┌─ EXTRACTED DATA

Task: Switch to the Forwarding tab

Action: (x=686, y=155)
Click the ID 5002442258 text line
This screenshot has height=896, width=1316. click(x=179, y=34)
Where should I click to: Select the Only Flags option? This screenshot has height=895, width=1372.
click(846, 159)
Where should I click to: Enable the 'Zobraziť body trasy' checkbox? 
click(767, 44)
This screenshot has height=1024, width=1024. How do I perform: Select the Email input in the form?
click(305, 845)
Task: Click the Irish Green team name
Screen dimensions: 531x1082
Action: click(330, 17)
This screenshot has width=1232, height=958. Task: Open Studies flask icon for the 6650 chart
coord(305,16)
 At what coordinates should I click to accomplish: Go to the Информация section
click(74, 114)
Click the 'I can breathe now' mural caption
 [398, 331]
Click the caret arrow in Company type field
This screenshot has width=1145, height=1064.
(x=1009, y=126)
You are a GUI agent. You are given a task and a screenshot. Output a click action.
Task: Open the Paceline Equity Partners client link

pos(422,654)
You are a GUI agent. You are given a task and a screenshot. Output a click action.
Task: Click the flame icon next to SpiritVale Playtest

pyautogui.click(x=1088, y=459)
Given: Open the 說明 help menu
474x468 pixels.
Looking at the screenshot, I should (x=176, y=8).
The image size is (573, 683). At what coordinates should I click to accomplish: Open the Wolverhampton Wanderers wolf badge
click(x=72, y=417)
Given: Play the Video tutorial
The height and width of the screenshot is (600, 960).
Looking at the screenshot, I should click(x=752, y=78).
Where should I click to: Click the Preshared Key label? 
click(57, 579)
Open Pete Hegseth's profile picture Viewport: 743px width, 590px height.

└─

AIM OF THE TASK - Restate every record exactly, leaving nothing out.

TASK OUTPUT -
Task: Switch to the Forwarding tab

Action: (x=686, y=155)
Click the ID 5002442258 text line
This screenshot has height=896, width=1316. click(x=179, y=34)
Where should I click to: Select the Only Flags option? This screenshot has height=895, width=1372.
click(846, 159)
Where should I click to: Enable the 'Zobraziť body trasy' checkbox? 
click(767, 44)
This screenshot has height=1024, width=1024. How do I perform: Select the Email input in the form?
click(305, 845)
Task: Click the Irish Green team name
Screen dimensions: 531x1082
Action: click(330, 17)
This screenshot has width=1232, height=958. Task: Open Studies flask icon for the 6650 chart
coord(305,16)
 At what coordinates should I click to accomplish: Go to the Информация section
click(74, 114)
Click the 'I can breathe now' mural caption
 [398, 331]
Click the caret arrow in Company type field
This screenshot has width=1145, height=1064.
(x=1009, y=126)
You are a GUI agent. You are given a task and a screenshot. Output a click action.
Task: Open the Paceline Equity Partners client link

pos(422,654)
You are a GUI agent. You are given a task and a screenshot. Output a click action.
Task: Click the flame icon next to SpiritVale Playtest

pyautogui.click(x=1088, y=459)
Given: Open the 說明 help menu
474x468 pixels.
Looking at the screenshot, I should (x=176, y=8).
The image size is (573, 683). At what coordinates should I click to accomplish: Open the Wolverhampton Wanderers wolf badge
click(x=72, y=417)
Given: Play the Video tutorial
The height and width of the screenshot is (600, 960).
Looking at the screenshot, I should click(x=752, y=78).
Where should I click to: Click the Preshared Key label? 
click(57, 579)
Open Pete Hegseth's profile picture Viewport: 743px width, 590px height.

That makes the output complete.